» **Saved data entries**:
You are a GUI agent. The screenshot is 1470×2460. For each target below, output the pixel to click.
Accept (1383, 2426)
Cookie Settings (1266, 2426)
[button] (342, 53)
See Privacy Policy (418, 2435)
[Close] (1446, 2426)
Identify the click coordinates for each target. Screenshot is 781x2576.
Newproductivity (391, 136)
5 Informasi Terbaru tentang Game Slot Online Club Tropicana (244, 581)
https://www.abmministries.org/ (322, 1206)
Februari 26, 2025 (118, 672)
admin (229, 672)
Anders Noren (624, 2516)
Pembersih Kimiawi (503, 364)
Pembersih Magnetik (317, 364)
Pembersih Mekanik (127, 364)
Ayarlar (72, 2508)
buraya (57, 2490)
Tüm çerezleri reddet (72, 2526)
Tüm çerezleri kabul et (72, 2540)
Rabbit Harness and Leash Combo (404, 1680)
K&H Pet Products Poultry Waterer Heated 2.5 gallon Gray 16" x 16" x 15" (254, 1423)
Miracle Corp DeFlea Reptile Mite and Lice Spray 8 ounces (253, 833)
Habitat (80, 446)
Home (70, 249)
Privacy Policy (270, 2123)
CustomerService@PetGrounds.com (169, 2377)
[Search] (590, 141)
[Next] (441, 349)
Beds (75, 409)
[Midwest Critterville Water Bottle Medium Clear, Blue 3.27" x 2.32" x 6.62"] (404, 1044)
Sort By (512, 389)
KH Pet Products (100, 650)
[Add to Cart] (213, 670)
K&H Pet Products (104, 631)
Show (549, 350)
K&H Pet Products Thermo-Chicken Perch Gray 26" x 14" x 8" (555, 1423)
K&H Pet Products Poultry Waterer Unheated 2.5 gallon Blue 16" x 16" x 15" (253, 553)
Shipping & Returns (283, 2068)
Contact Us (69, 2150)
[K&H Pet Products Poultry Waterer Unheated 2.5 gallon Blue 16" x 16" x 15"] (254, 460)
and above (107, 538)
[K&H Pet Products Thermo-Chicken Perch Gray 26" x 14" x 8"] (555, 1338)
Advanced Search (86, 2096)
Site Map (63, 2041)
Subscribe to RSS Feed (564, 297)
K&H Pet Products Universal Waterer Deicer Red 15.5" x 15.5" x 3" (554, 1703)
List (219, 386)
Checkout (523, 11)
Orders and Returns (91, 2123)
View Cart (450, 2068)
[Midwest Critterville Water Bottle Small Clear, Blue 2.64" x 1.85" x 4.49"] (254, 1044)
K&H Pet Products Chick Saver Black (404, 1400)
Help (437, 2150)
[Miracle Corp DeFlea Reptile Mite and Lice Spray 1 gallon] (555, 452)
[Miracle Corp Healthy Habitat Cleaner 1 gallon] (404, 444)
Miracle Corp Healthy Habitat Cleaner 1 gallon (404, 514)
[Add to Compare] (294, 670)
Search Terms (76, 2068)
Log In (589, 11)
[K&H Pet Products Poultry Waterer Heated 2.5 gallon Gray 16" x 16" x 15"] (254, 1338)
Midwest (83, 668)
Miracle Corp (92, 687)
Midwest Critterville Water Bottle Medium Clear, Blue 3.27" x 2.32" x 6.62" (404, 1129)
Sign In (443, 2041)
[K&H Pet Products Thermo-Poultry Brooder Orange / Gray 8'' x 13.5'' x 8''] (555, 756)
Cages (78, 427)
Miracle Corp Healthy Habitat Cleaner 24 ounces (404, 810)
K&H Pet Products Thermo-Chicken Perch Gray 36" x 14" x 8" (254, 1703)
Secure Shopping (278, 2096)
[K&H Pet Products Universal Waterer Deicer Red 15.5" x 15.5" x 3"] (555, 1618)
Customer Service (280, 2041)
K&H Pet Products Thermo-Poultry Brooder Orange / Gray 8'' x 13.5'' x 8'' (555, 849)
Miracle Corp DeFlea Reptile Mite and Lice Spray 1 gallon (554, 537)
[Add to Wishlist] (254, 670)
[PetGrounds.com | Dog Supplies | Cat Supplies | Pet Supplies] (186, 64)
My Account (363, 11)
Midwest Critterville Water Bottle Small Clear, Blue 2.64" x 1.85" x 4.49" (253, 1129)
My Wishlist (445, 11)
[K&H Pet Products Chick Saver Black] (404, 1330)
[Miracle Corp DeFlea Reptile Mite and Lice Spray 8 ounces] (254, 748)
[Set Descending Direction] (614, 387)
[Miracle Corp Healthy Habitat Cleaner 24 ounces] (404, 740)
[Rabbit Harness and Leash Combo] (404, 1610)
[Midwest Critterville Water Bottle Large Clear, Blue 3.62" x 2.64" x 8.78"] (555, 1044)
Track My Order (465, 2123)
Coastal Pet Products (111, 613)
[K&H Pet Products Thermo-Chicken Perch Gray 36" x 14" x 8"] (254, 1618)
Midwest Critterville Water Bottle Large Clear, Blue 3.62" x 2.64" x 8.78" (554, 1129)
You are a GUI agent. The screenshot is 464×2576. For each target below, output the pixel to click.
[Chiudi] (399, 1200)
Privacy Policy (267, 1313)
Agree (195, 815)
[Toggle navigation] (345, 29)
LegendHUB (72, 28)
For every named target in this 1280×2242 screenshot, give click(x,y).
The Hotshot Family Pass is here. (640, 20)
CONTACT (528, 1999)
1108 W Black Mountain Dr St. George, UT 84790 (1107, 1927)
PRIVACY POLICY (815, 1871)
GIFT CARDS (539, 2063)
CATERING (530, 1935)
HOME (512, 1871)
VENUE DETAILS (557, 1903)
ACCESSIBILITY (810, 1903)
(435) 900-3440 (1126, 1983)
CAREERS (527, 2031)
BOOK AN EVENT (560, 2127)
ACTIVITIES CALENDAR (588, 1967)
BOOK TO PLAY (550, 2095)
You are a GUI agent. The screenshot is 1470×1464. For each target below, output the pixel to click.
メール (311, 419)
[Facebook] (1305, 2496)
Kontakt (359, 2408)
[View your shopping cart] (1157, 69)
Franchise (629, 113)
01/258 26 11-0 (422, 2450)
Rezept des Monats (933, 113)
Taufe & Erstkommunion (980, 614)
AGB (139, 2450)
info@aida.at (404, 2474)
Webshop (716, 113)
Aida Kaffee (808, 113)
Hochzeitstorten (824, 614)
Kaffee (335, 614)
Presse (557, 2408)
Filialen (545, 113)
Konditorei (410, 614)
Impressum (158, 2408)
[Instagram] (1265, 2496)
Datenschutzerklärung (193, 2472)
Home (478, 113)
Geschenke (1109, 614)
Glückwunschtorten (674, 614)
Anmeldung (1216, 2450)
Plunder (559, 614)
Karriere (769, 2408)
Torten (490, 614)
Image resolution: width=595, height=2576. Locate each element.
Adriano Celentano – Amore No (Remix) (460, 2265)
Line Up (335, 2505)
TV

» **WORK INSTRUCTIONS**: For each line in the records that holds "Critterville", show that line as it stands.

» **WRITTEN RESPONSE**:
[Midwest Critterville Water Bottle Medium Clear, Blue 3.27" x 2.32" x 6.62"] (404, 1044)
[Midwest Critterville Water Bottle Small Clear, Blue 2.64" x 1.85" x 4.49"] (254, 1044)
Midwest Critterville Water Bottle Medium Clear, Blue 3.27" x 2.32" x 6.62" (404, 1129)
Midwest Critterville Water Bottle Small Clear, Blue 2.64" x 1.85" x 4.49" (253, 1129)
[Midwest Critterville Water Bottle Large Clear, Blue 3.62" x 2.64" x 8.78"] (555, 1044)
Midwest Critterville Water Bottle Large Clear, Blue 3.62" x 2.64" x 8.78" (554, 1129)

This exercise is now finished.